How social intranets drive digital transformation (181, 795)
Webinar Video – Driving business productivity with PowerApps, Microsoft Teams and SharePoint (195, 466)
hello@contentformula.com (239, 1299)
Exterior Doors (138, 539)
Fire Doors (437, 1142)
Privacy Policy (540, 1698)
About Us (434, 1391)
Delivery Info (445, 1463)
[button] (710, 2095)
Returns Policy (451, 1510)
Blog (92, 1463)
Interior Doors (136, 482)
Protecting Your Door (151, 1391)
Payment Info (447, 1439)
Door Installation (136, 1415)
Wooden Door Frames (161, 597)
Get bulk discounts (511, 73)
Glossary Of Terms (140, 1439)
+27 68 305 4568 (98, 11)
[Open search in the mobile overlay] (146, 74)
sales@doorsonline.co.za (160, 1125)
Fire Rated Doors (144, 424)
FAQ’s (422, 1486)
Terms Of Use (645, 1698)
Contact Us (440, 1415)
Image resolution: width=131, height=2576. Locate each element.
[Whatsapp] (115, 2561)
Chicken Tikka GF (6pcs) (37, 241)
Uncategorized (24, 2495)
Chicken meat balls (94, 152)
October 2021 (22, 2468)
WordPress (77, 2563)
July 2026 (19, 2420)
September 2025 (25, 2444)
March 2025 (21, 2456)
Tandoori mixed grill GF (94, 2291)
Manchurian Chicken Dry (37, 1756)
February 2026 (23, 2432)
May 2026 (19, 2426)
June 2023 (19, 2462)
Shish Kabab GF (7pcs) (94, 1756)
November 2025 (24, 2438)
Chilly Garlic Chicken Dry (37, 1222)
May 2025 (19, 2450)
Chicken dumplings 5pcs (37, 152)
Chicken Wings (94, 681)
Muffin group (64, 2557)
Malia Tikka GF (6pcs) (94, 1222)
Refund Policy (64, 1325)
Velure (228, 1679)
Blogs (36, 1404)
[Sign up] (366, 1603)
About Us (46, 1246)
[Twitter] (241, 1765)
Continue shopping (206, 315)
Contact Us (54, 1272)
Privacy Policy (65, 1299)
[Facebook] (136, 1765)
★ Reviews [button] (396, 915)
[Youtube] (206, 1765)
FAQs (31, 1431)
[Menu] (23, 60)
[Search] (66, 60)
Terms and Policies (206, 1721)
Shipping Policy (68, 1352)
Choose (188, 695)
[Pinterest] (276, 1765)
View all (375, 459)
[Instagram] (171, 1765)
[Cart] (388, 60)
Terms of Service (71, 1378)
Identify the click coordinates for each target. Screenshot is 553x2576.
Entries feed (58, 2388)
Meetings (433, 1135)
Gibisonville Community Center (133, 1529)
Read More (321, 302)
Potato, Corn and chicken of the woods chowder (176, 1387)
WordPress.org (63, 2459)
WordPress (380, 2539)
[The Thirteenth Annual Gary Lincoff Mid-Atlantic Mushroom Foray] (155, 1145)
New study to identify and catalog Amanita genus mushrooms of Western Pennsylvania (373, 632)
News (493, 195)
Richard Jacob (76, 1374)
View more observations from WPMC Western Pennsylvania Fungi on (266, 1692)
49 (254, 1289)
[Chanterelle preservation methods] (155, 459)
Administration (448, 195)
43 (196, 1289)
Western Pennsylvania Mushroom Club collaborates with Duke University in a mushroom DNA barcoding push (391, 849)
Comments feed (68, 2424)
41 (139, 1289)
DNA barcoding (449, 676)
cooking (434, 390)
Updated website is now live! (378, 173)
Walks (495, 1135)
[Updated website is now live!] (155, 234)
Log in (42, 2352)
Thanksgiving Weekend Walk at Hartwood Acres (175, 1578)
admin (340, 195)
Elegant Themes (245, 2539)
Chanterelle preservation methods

^^^^

• [Action item]:
Every line above from the line with "Wooden Door Frames (161, 597)" to the line with "Terms Of Use (645, 1698)" is wanted, ends included; write them out exactly and add no other line.

• [Task output]:
Wooden Door Frames (161, 597)
Get bulk discounts (511, 73)
Glossary Of Terms (140, 1439)
+27 68 305 4568 (98, 11)
[Open search in the mobile overlay] (146, 74)
sales@doorsonline.co.za (160, 1125)
Fire Rated Doors (144, 424)
FAQ’s (422, 1486)
Terms Of Use (645, 1698)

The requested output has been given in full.